Un contributo di Paolo FUSCO socio del circolo di Lucca e membro del gruppo Economia (*)
Dobbiamo ringraziare Paolo Cacciari perché con il suo scritto “Uscire dall’economia?” espone in modo magistrale la questione che sta alla base dell’idea di decrescita.
Scrive Cacciari: “La decrescita, invece, individua «il cuore dei problemi […] nella logica stessa di crescita, percepita come essenza dell’economico». Quindi l’economia ha una sola sostanza: quella della crescita”.
Nereo Villa ipotizza però che l’identità tra economia e crescita si fondi in realtà su un vizio etimologico (che non è di Cacciari, ma dell’intera cultura occidentale moderna).
Economia: un etimo controverso
Scrive Villa: “Oggi si crede che economia derivi da ‘oikos’ e ‘nòmos’. Ma è un errore. ‘Nòmos’, che in greco significa ‘legge’, non c’entra nulla con ‘economia’. La questione riguarda ‘solo’ l’accento ma si tratta di un errore che, in fin dei conti, sta alla base della degenerazione stessa dell’economia’, e che stando all’errore, dovrebbe allora pronunciarsi ‘econòmia’ (con l’accento sulla seconda ‘o’).
L’errore etimologico fu di Rousseau, che riferendo l’economia ai termini ‘oikos’ ‘nòmos’, la spiegò come governo della casa ‘saggio e legittimo’ (Rousseau, ‘Grande Encyclopédie’, 5° vol.).
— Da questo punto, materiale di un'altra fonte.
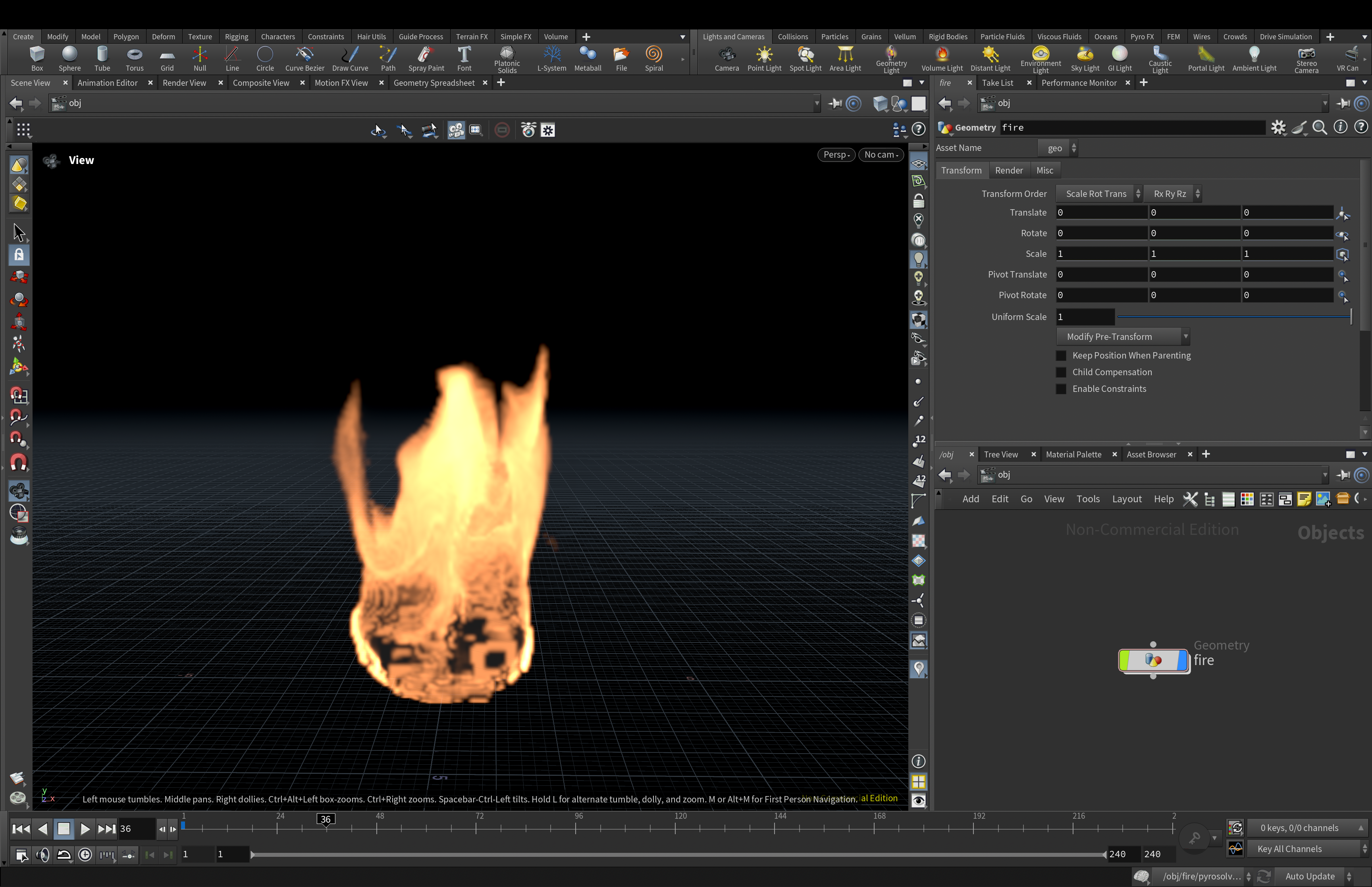Check the Child Compensation option
Viewport: 1372px width, 887px height.
click(1061, 372)
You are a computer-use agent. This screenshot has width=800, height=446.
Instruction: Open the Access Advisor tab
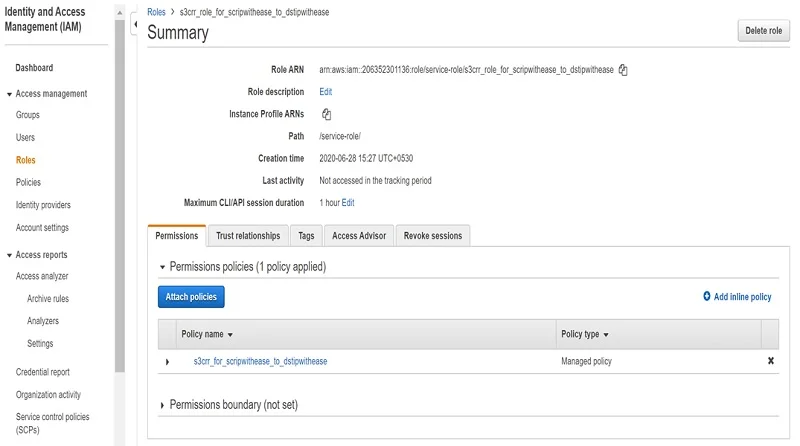pos(358,236)
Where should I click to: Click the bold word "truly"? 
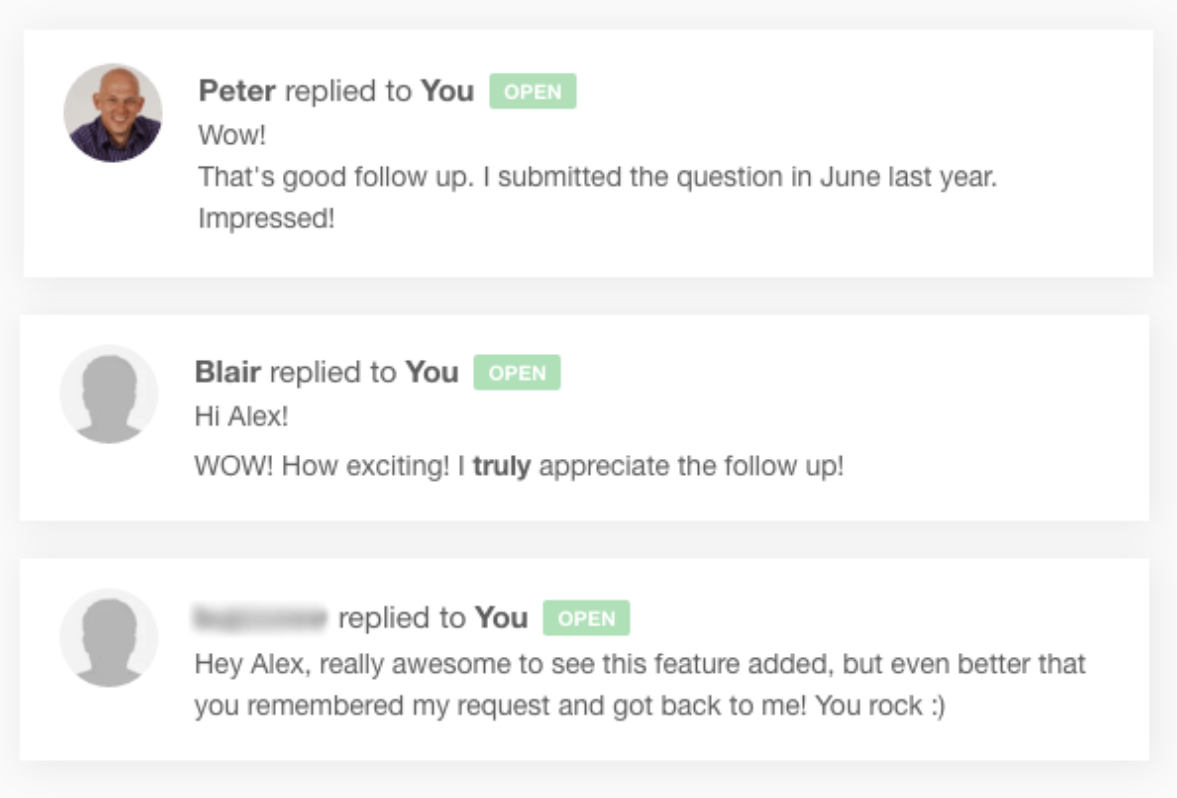(501, 466)
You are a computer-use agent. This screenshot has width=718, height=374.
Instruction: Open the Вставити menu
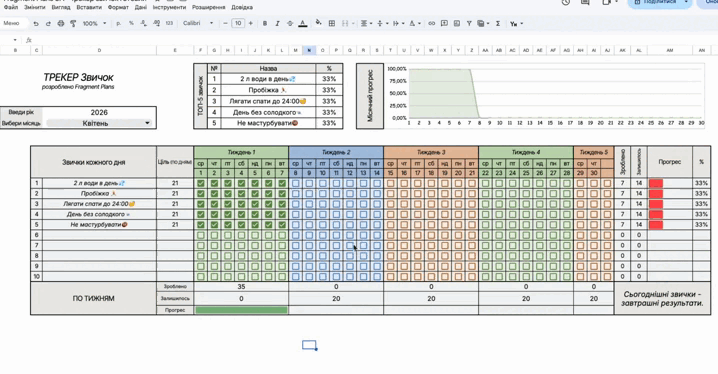(x=89, y=7)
La legittimità e la legalità però non c’entrano nulla, dato che si tratta di ‘nomòs’, non di ‘nòmos’. Intendo spiegarlo.
L’antica età dell’oro, nella quale la miseria e le guerre erano assenti perché era l’armonia della natura a predominare nell’organismo della società, era fondata sulla pastorizia e sulla raccolta dei frutti della terra.
La parola ‘economia’ proviene da questa situazione aurea formata da due precisi concetti della lingua greca: ‘oìkos’ e ‘nomòs’, che significano rispettivamente ‘casa’ e ‘pascolo’.
Infatti ‘nomòs’ non ha solo il significato di ‘pascolo’ ma soprattutto di luogo del pascolare: la regione in cui la pastorizia è possibile e che pertanto determina il pascolo (‘nomòs’) rende possibile ‘fare economia’ nel senso più equilibrato del termine, cioè secondo una naturale sobrietà di accumulo di ‘pecunia’ (dal latino ‘pecus’, pecora) adatta allo scambio mercatorio anche in tempi di scarsità di raccolto.
In altre parole, la tendenza egoistica di qualcuno all’accumulazione all’infinito di ‘capitale’, anche a danno di altri ‘soci’ dell’’organismo sociale’, era scongiurata, perché l’economia della casa (cioè di ‘oìkos’, che significa non solo ‘casa’ ma anche ‘territorio’), fondata sul pascolo (‘nomòs’), era caratterizzata dall’avere quantità di capi di bestiame proporzionali alla qualità del territorio ospitante: greggi e mandrie non potevano crescere in modo esponenziale (come avviene oggi nell’economia non reale fondata su strumenti monetari illusori e su giochi di potere borsistici). […]
Il primigenio strumento monetario per lo scambio di mercanzie (di beni e servizi) nelle prime forme di mercato fu dunque la ‘pecunia’. Il concetto di ‘capitale’ proviene sia dal ‘capo’ nel senso di testa umana o di capo di bestiame, sia dal ‘foraggio’: in latino ‘caput’, plurale ‘capita’, significa sia ‘testa’ che ‘capitale’. E ‘capitum’, che significa ‘foraggio’, ‘razione’, ha il medesimo plurale ‘capita’! Anche da ciò si evince che il capitale ed il foraggio dovevano andare di pari passo. L’aumento insensato di ‘capitale’ sarebbe stato infatti controproducente per tutti. […]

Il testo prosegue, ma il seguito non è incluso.